How to File a Dental Insurance Claim
Know Before You Go
Whenever you sign up for dental coverage, you’re often given a big folder explaining the insurance policy and benefits. That’s fine if you love required reading and have lots of time to spare. If you don’t, try calling your insurance company’s customer service department and asking a few vital questions that can help you understand the process before you even walk inside your dentist’s office. This includes:
- Are routine dental checkups covered under my plan? Does a dentist have to be in-network for the care to be covered?
- Are there any special procedures not covered? How much money do I have to pay out-of-pocket before my insurance kicks in?

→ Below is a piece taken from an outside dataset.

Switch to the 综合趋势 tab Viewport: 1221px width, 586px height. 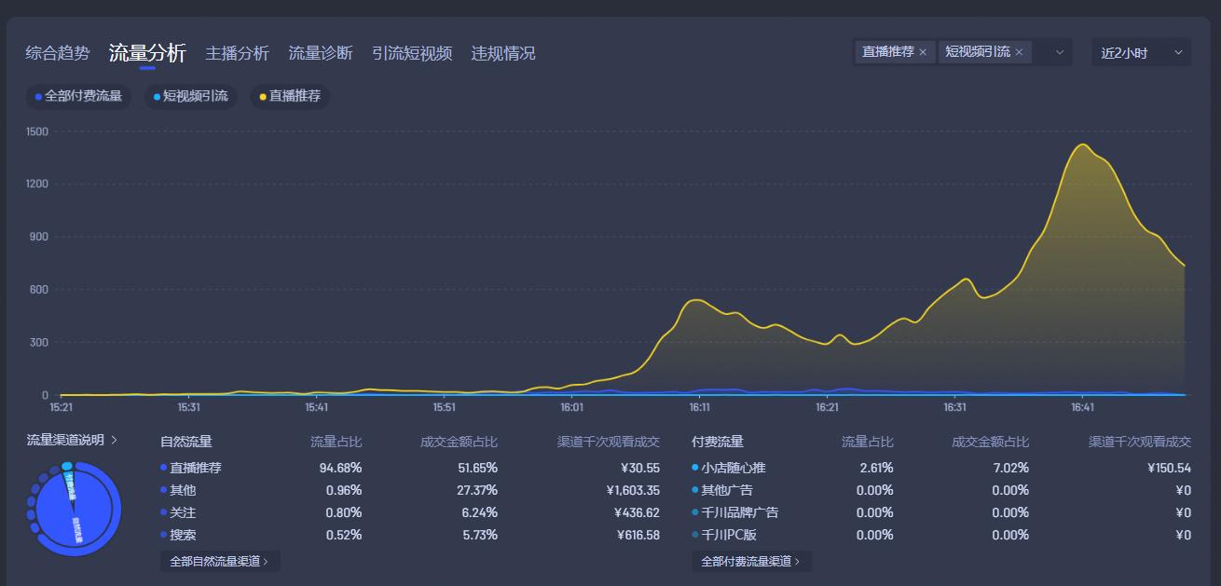pos(58,53)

- Do I have any pre-existing notes on my insurance information that won’t be paid? How long will these conditions be listed on my insurance?

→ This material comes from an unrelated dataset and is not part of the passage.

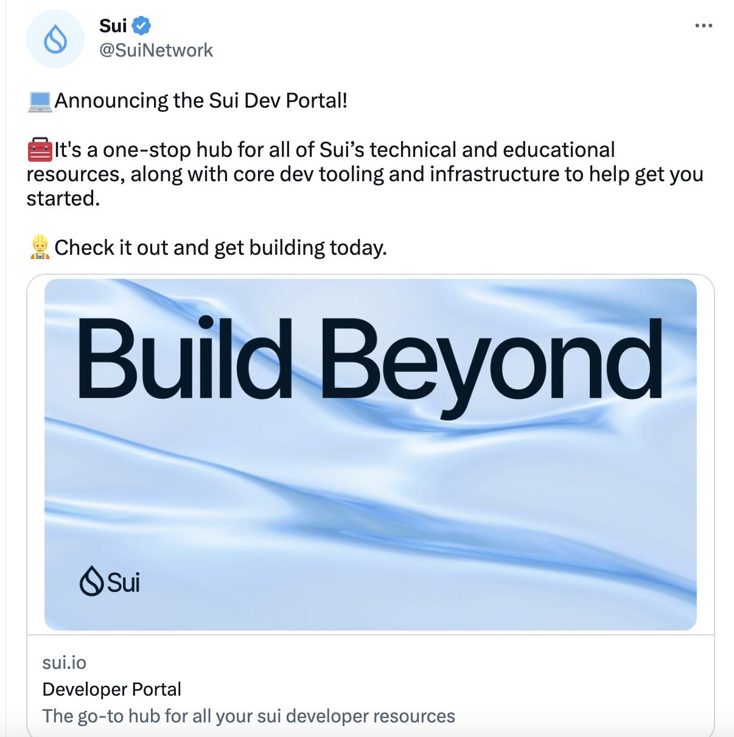This screenshot has height=737, width=734.
Task: Click the droplet icon inside the profile picture
Action: point(55,38)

- When I go to the dentist, what do I need to receive in order to get my insurance claim filed?
- Do you accept e-claims or must paper claims be submitted only?

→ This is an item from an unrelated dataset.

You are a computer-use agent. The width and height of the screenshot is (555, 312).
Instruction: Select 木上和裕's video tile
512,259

- How long does it take to reach a decision or payment on claims?
- What is your policy on claim appeals?
Start With the Forms
Insurance companies are all about dental forms — it gives them a standardized method to review and fulfill claims. Before you head to your dentist’s appointment, visit your dental insurance company’s web site and look for any relevant paperwork that may have to do with your dentist’s visit, such as a checkup or filling. Print out the paperwork and take it to the dentist’s office with you. This way you won’t miss any information and have to make a return trip or call to your dentist’s office.
Get All the Info at the Office
Unless your insurance company specifies otherwise, most insurance claims require a few items of common information. This includes your insurance policy group and number, the date of services rendered, what type of service was provided and an explanation of the service. For example, if your dentist performed a filling, you may specify the location of the filling, materials used, etc. You can ask these questions in your dentist’s office to determine so you can start filling out forms as you are in your dentist’s office. Don’t forget a receipt for charges since that’s how the insurance company will know what to pay.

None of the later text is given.